▸ **Given request**
Render the items below as a Markdown table with the columns No. and Entry, one numbered row per line. Start with the line containing "Where should I" and continue through the end of the items, skipping blank lines and leaving out the pictures.

▸ **Target pointing data**
* * * * *

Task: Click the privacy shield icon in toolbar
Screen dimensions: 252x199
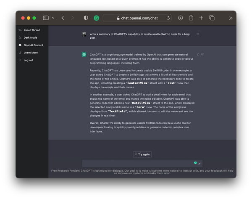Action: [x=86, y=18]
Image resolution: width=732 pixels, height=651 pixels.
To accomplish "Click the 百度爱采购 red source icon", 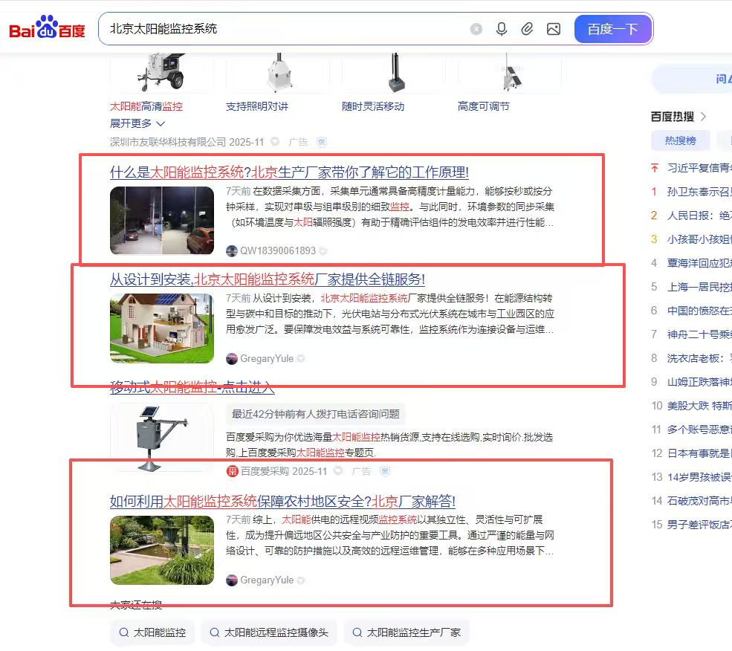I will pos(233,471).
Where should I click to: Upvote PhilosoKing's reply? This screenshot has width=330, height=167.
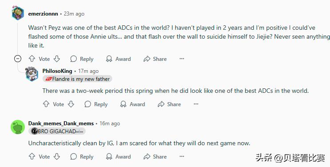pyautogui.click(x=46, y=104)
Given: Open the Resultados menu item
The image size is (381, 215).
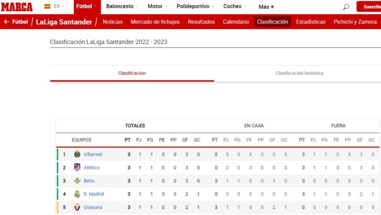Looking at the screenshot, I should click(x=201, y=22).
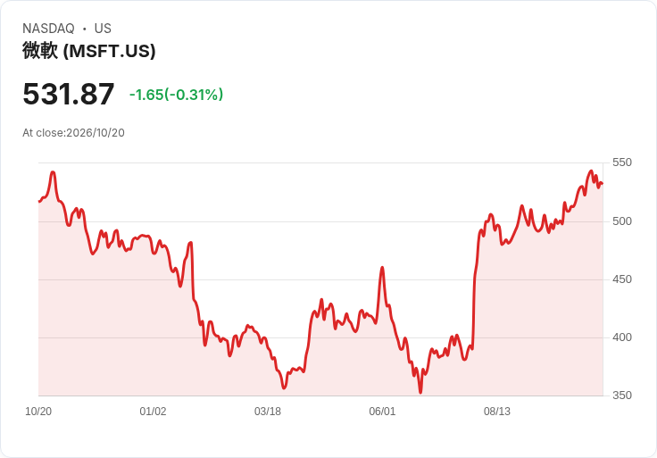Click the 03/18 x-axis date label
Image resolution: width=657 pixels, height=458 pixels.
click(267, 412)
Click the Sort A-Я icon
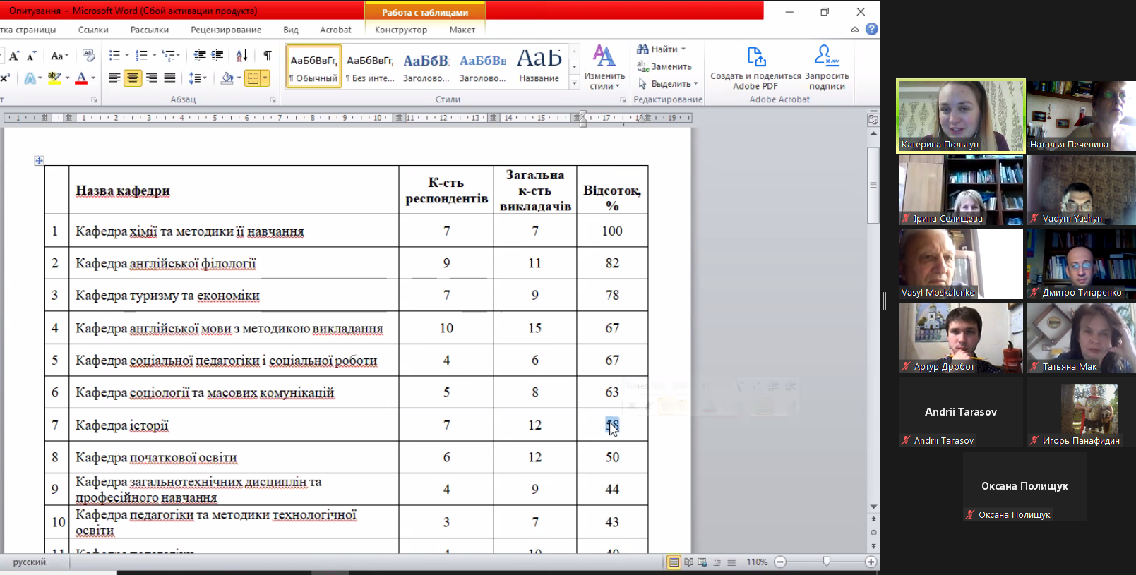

* * * * *

▸ **Solution below**
| No. | Entry |
|---|---|
| 1 | Where should I click to: Upvote PhilosoKing's reply? This screenshot has width=330, height=167. |
| 2 | pyautogui.click(x=46, y=104) |
| 3 | Given: Open the Resultados menu item |
| 4 | The image size is (381, 215). |
| 5 | Looking at the screenshot, I should click(x=201, y=22). |
| 6 | Click the 03/18 x-axis date label |
| 7 | Image resolution: width=657 pixels, height=458 pixels. |
| 8 | click(267, 412) |
| 9 | Click the Sort A-Я icon |